* SET PROBLEM
Copy out the data below, replacing "checkbox" with "check box" and keeping everything else unchanged. Leave the pictures out of your answer.

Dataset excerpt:
________________

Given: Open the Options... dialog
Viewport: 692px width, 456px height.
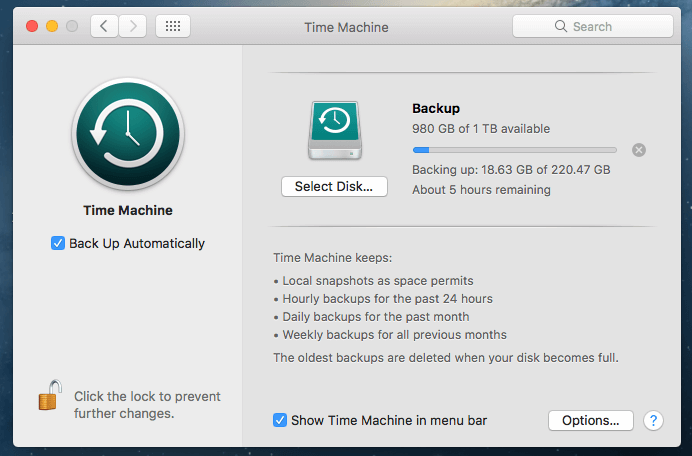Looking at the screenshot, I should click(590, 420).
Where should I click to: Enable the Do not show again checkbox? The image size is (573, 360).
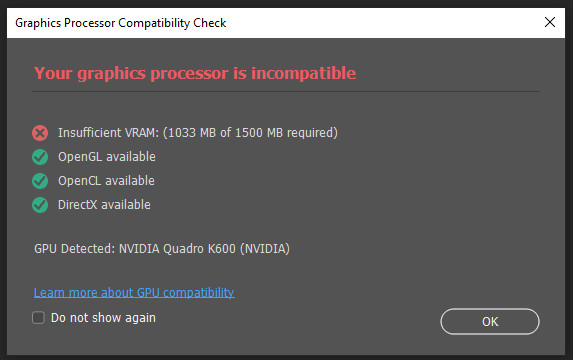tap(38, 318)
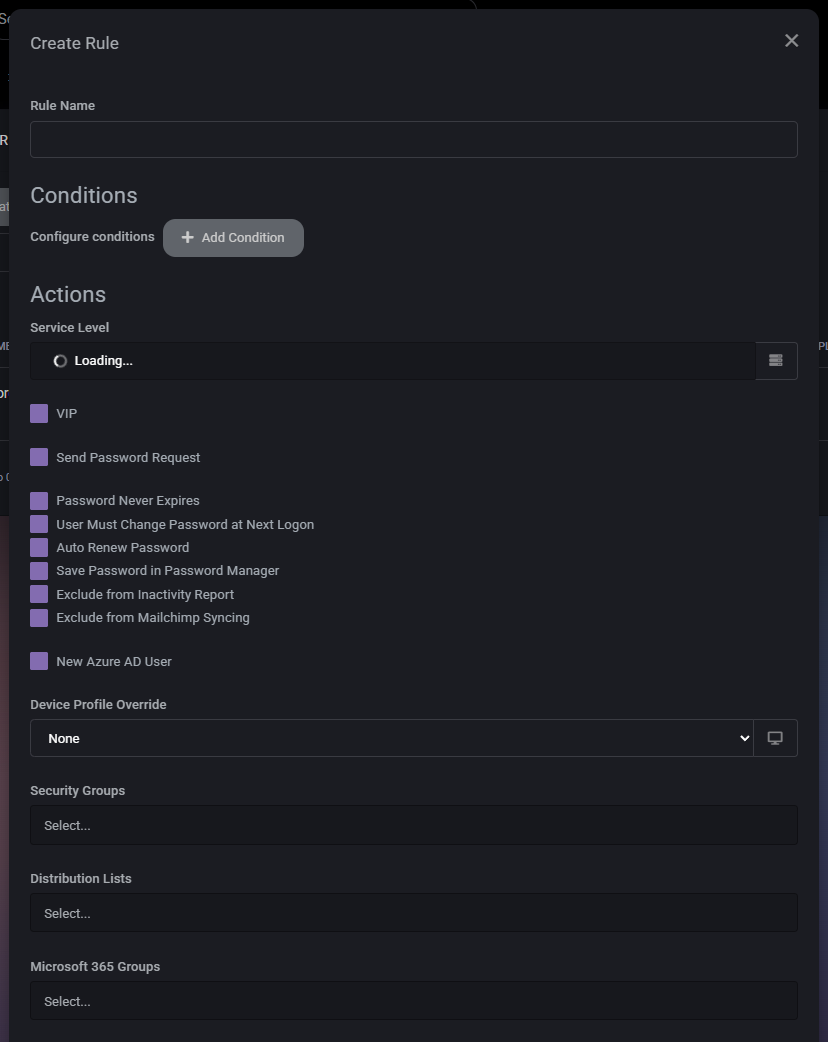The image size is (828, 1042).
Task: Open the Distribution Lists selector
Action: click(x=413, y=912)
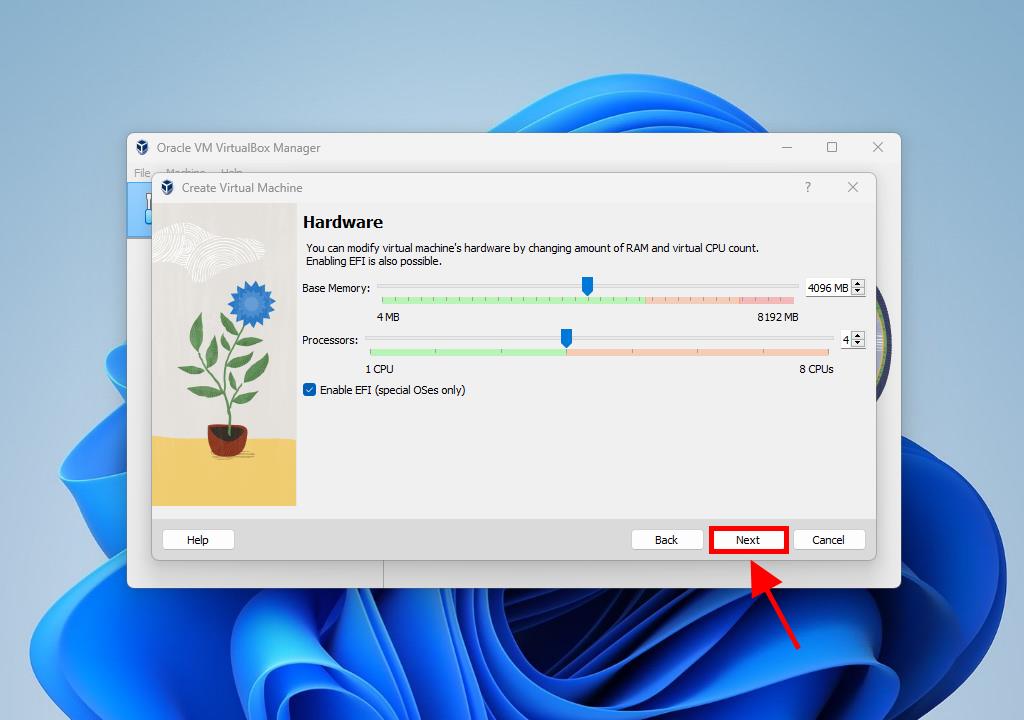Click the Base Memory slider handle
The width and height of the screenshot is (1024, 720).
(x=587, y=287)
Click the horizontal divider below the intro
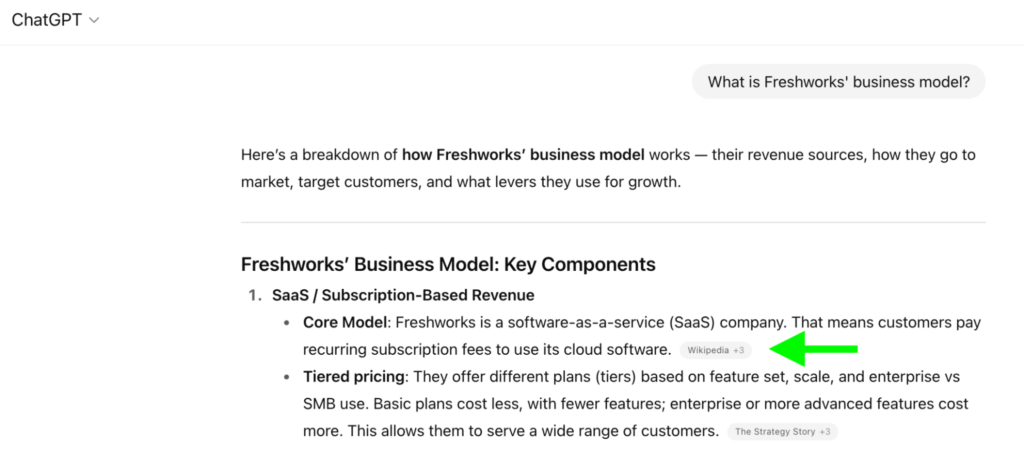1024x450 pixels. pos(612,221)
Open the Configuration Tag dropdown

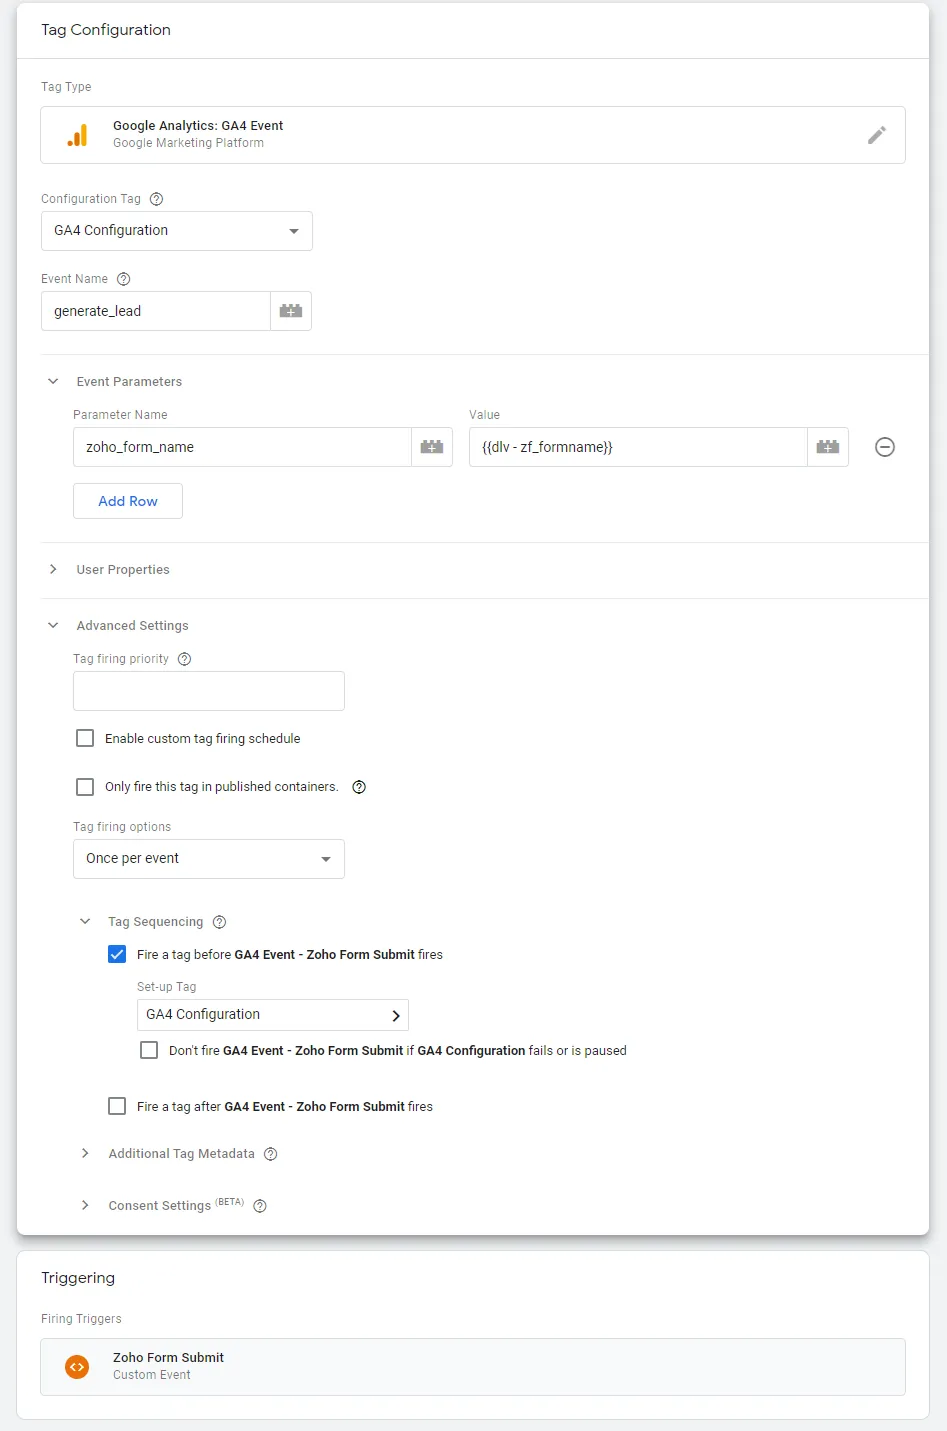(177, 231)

________________

* ANSWER FOR THIS EXERCISE
Given: Open the Options... dialog
Viewport: 692px width, 456px height.
Looking at the screenshot, I should click(590, 420).
Where should I click to: Enable the Do not show again check box? The image size is (573, 360).
tap(38, 318)
The image size is (828, 1042).
Task: Open the Distribution Lists selector
Action: click(x=413, y=912)
Click the Base Memory slider handle
The width and height of the screenshot is (1024, 720).
(x=587, y=287)
Click the horizontal divider below the intro
1024x450 pixels. pos(612,221)
Open the Configuration Tag dropdown

(177, 231)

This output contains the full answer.